Keep in mind that tube feeding or artificial nutrition is extremely costly in the United States.
- CPR: Cardiopulmonary resuscitation: Cardiopulmonary resuscitation (CPR) is used when someone's heart and/or breathing stops. CPR is used in an attempt to restart the heart and breathing. It may consist only of mouth-to-mouth breathing or it can include pressing on the chest to mimic the heart's function and cause blood to circulate. Electric shock and drugs also are used frequently to stimulate the heart. When used quickly in response to a sudden event like a heart attack or drowning, CPR can be life saving. But the success rate is extremely low for people who are at the end of a terminal disease process. If one does not wish to receive CPR under certain circumstances, and they are in the hospital, the doctor must write a separate do-not-resuscitate (DNR) order on the chart. If they are at home, some states allow for a non-hospital DNR order. This order directing emergency workers not to start CPR is cosigned by a physician and the patient.
- Mechanical ventilation: Mechanical ventilation is used to support or replace the function of the lungs. A machine called a ventilator (or respirator) forces air into the lungs. The ventilator is attached to a tube inserted in the mouth or into the windpipe (or trachea). Mechanical ventilation often is used to assist a person through a short-term problem or for prolonged periods in which irreversible respiratory failure exists due to injuries to the upper spinal cord or a progressive neurological disease. Some people on long-term mechanical ventilation are able to enjoy themselves and live a quality of life that is important to them. For the dying patient, however, mechanical ventilation often merely prolongs the dying process until some other body system fails. It may supply oxygen, but it cannot improve the underlying condition.

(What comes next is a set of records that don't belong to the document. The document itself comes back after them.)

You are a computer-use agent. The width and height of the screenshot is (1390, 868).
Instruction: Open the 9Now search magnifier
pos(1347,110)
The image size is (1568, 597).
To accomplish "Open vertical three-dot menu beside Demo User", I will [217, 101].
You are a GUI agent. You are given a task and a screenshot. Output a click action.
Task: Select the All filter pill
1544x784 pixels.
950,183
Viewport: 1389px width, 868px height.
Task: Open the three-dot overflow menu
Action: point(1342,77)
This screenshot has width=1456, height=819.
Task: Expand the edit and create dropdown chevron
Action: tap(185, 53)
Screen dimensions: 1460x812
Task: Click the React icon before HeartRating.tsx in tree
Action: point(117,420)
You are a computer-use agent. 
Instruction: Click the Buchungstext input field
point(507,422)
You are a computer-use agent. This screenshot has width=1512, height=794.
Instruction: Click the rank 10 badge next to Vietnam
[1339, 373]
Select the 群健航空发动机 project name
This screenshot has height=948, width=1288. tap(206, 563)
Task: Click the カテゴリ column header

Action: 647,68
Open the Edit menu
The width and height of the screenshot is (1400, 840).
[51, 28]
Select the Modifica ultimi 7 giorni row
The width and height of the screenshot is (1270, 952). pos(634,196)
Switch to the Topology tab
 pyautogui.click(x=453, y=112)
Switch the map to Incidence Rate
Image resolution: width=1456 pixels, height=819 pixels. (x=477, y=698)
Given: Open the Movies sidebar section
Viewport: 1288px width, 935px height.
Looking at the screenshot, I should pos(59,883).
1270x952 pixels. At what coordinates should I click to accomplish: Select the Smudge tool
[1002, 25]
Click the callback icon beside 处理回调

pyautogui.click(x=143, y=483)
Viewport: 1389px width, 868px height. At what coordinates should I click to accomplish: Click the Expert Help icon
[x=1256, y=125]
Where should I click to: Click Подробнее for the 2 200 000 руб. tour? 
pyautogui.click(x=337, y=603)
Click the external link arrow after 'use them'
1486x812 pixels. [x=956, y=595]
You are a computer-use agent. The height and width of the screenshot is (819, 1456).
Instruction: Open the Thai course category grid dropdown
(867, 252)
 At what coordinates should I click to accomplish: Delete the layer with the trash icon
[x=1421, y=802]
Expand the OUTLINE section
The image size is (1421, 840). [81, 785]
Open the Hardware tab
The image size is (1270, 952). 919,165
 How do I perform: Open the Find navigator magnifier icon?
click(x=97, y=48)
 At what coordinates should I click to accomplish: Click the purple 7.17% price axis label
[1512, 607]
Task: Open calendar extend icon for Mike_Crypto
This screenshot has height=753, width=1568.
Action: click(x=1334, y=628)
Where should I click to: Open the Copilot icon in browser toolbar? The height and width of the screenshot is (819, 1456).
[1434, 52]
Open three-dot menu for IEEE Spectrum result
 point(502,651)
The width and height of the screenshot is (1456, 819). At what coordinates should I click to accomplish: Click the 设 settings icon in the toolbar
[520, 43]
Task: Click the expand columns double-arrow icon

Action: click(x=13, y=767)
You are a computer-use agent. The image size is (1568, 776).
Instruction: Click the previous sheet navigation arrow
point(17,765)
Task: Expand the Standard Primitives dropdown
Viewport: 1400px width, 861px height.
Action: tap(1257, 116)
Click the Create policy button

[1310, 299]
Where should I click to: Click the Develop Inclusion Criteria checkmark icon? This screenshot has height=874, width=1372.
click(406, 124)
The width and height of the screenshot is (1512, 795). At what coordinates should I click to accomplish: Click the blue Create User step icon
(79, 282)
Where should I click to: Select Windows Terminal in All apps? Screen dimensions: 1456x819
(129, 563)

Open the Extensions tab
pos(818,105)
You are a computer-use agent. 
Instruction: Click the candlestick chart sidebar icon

When discussing end-of-life wishes, it is important that one makes it clear to loved ones and their physician whether they would want mechanical ventilation if they would never regain the ability to breathe on their own or return to a quality of life acceptable to them.
Final Notes
The distinction often is made between not starting treatment and stopping treatment. Psychologically it is more difficult to withdraw treatment that has already been started, but ethically there is no difference between the two. It is legally and ethically appropriate to discontinue medical treatments that are no longer beneficial. But it is extremely important to go through a thorough review process with the family, medical resources and an ethicist before taking such an action. Consult the ethics committee in the hospital or nursing home setting. It is the underlying disease, not the act of withdrawing treatment that causes death.
The patient should talk with their family, the doctor and any "agent" or "attorney-in-fact" about their decision to complete an Advance Directive or a DNR. If the medical team knows what healthcare the patient wants, they will find it easier to follow the patient’s wishes. If the patient cancels or changes an Advance Directive or a DNR order in the future, they should remember to tell these same people about the change or cancellation.
No facility, doctor or insurer can make the patient execute an Advance Directive or DNR order as a condition of providing treatment or insurance. It is entirely the patient’s decision. If a facility, doctor or insurer objects to following the Advance Directive or DNR order then they must tell the patient or the individual responsible for making the healthcare decisions. They must continue to provide care until the patient can be transferred to another healthcare provider who will follow the Advance Directive or DNR order.